Masquerades of Massacre: Gender, Genre, and the Gulf War TV Star System

Document Type


Publication Date

Spring 1997


This essay documents Gerald McRaney's movement through the discursive continuum of the Gulf War, arguing that the protofascistic ethos of U.S. wartime culture imploded his image throughout the televisual palimpsest and gave him superstar status during the slick and clean warshow titled "Operation Desert Storm." While a good deal of recent work in film studies has focused on masculinity and male movie stars, sustained analyses of TV stars--particularly men--remain conspicuously absent. At the same time, studies of Gulf War TV have focused on news programming in an attempt to expose lies, document the complicity of the networks with the global post-industrial-military-media complex (and the Bush administration), and reveal the formal conventions and representational strategies of Gulf War news. This, however, has been done at the expense of any sustained examination of fictional programming. (3) This structuring absence points to many critics' unwitting complicity with television's more legitimate "masculine" genres during wartime culture. By turning to TV news in order to deconstruct its myth of objectivity, television scholars were blinded to the hegemonizing process taking place through fictional forms. Thus many critics were indeed complicit with the gendered distinctions and discursive hierarchies that the television industry both assumes and prophetically self-fulfills.
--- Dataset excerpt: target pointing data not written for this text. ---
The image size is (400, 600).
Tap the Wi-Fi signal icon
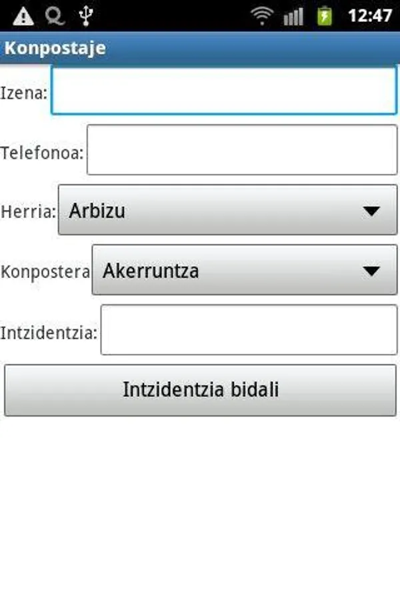(x=263, y=15)
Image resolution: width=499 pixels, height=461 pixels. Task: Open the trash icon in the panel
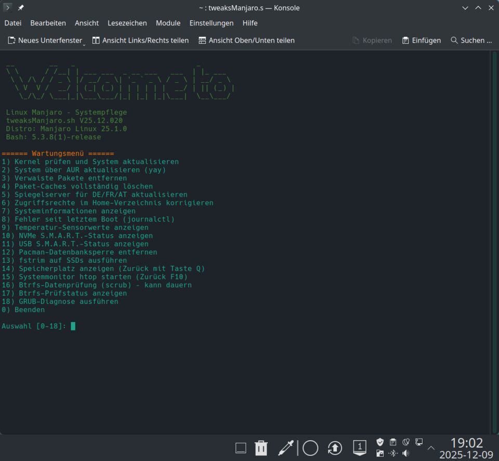tap(261, 447)
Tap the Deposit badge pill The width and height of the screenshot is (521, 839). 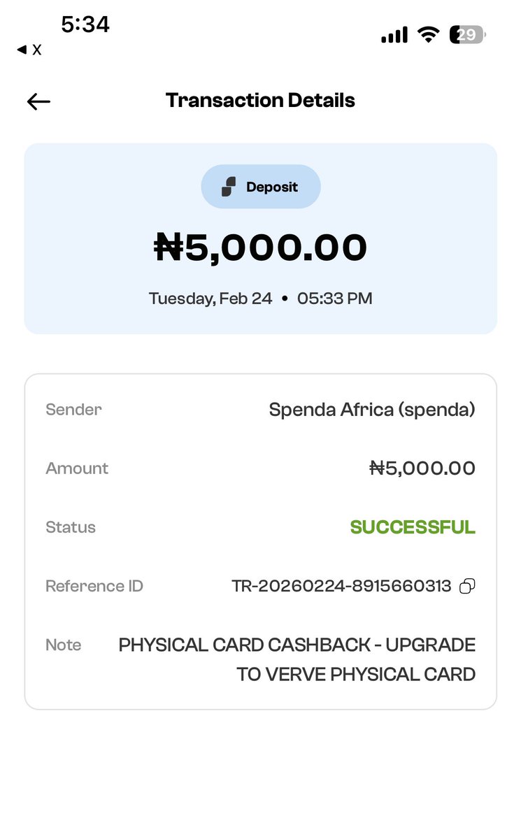(x=261, y=187)
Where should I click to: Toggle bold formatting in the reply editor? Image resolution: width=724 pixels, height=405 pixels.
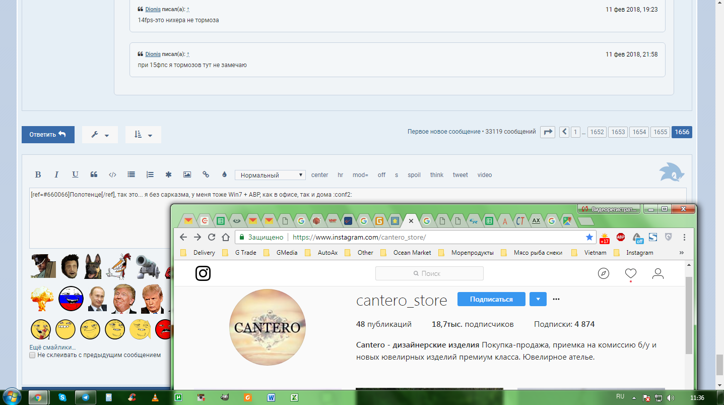38,175
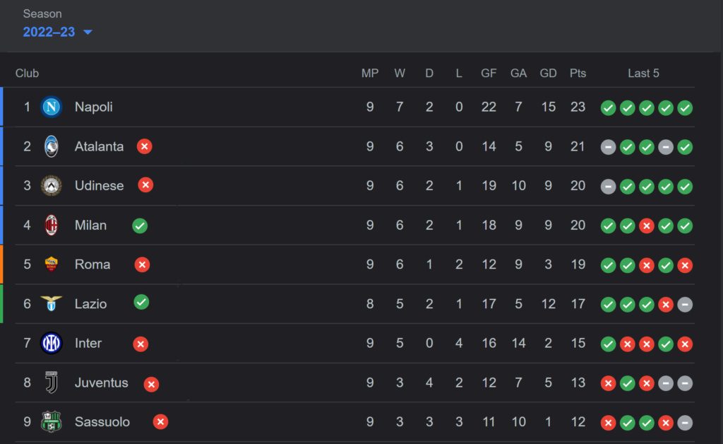This screenshot has width=723, height=444.
Task: Click red X marker beside Atalanta name
Action: pyautogui.click(x=144, y=146)
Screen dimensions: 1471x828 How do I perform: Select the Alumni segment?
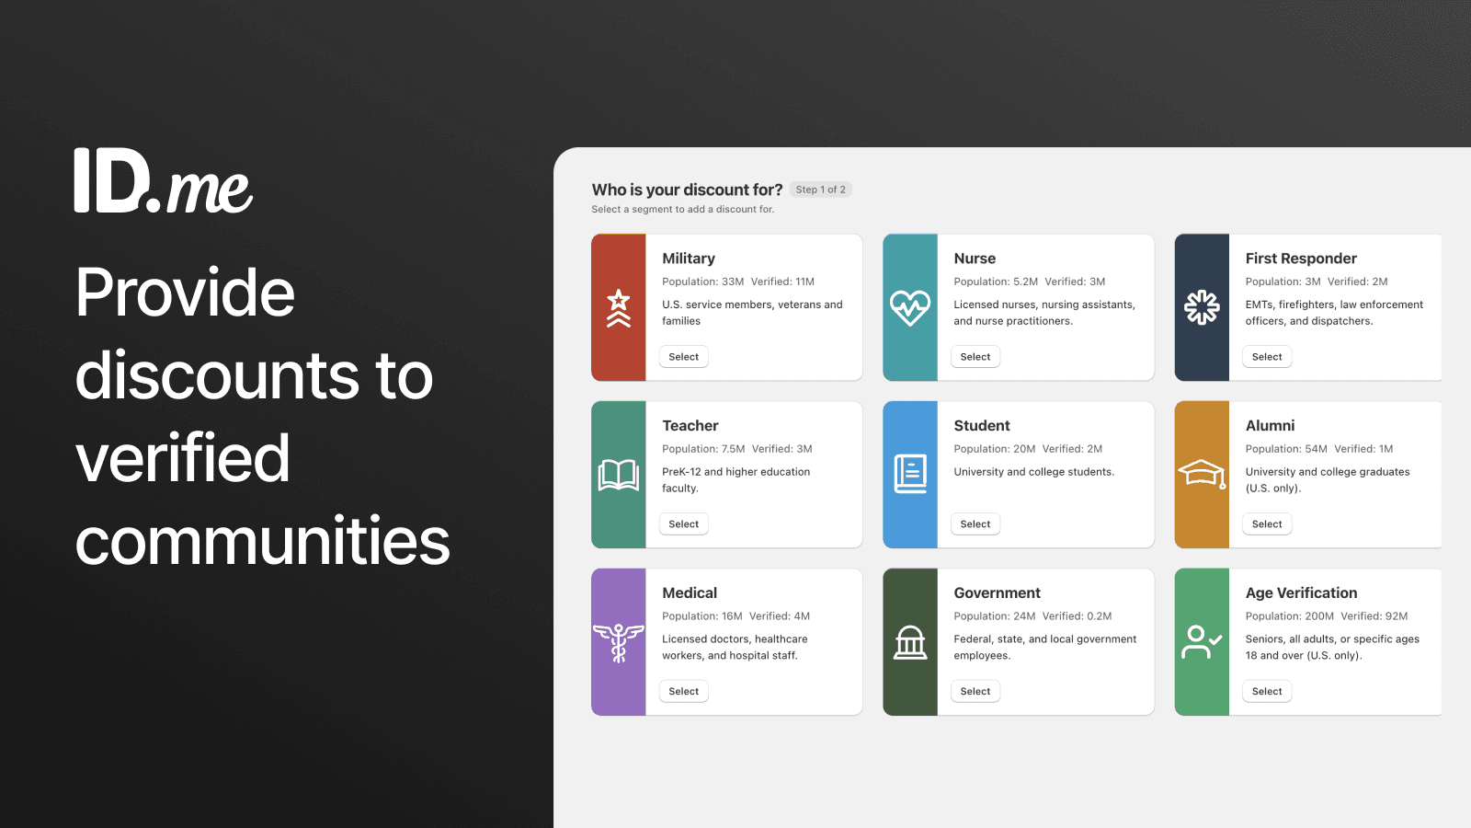click(1266, 523)
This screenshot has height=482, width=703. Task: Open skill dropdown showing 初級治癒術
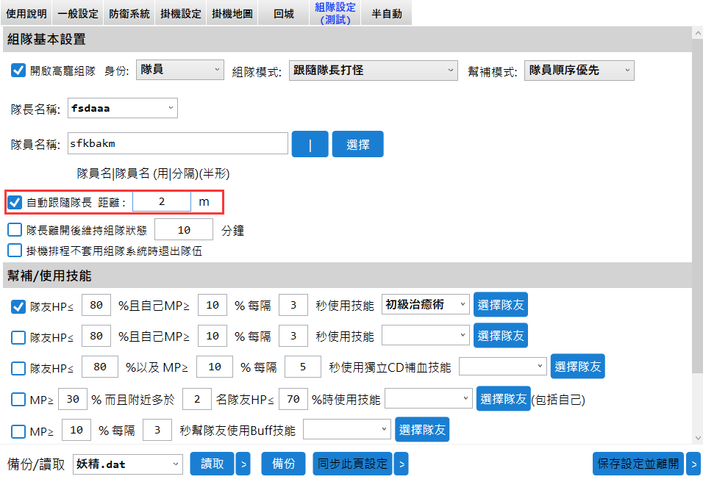tap(426, 305)
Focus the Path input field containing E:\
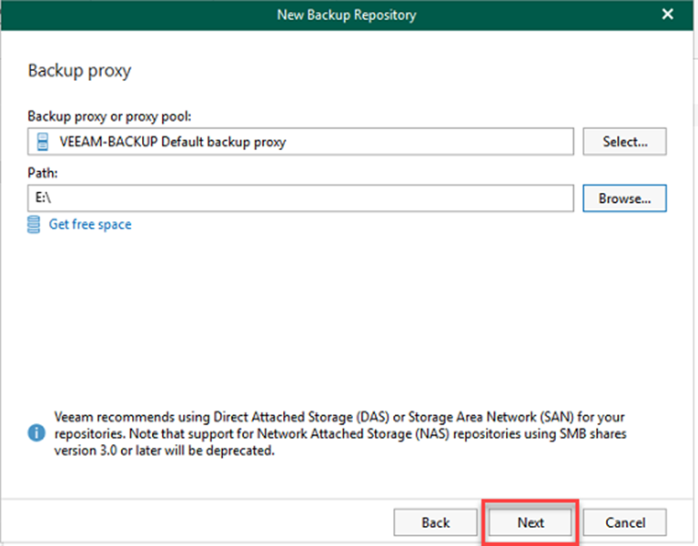698x546 pixels. (x=300, y=197)
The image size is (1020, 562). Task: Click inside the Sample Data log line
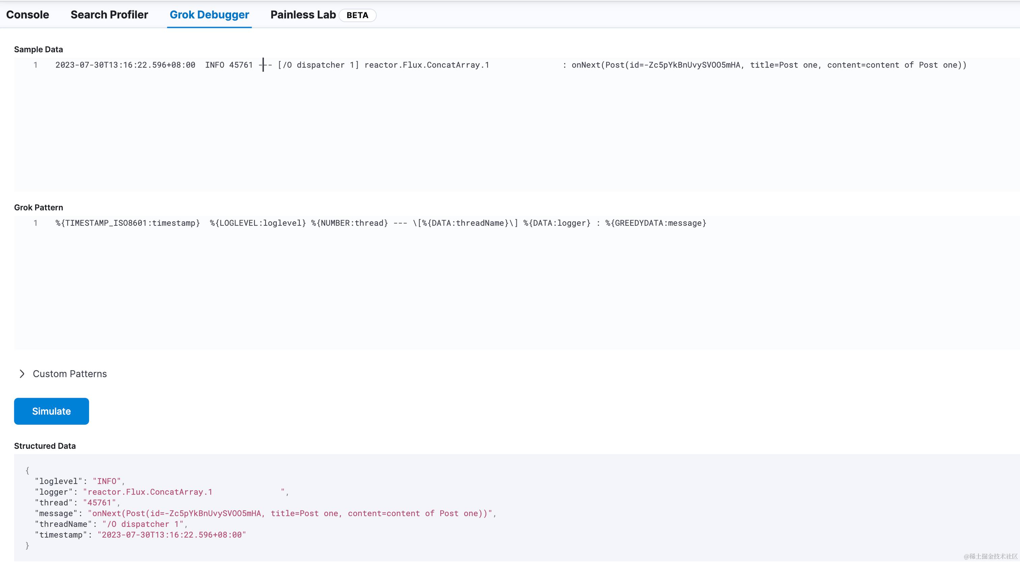pos(511,65)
Although some media critics, like other viewers, tuned in to "watch the war" specifically on the news or, in the case of CNN "war junkies," during every waking hour, my observations were less selective, comprising a greater sample of "Operation Desert Storm's" vertical and horizontal flow. It seems to me that supposedly "harmless" and "merely" entertaining programs like Major Dad must be taken seriously as ideology-constructing texts precisely because of the generic contract they assume with the telespectator. Through my consideration of Gerald McRaney and Major Dad, then, I hope to contribute to underdeveloped areas in television studies by demonstrating that this banal situation comedy was--like the larger racist, misogynistic, and hypermilitaristic images and language of Gulf War culture--deadly serious.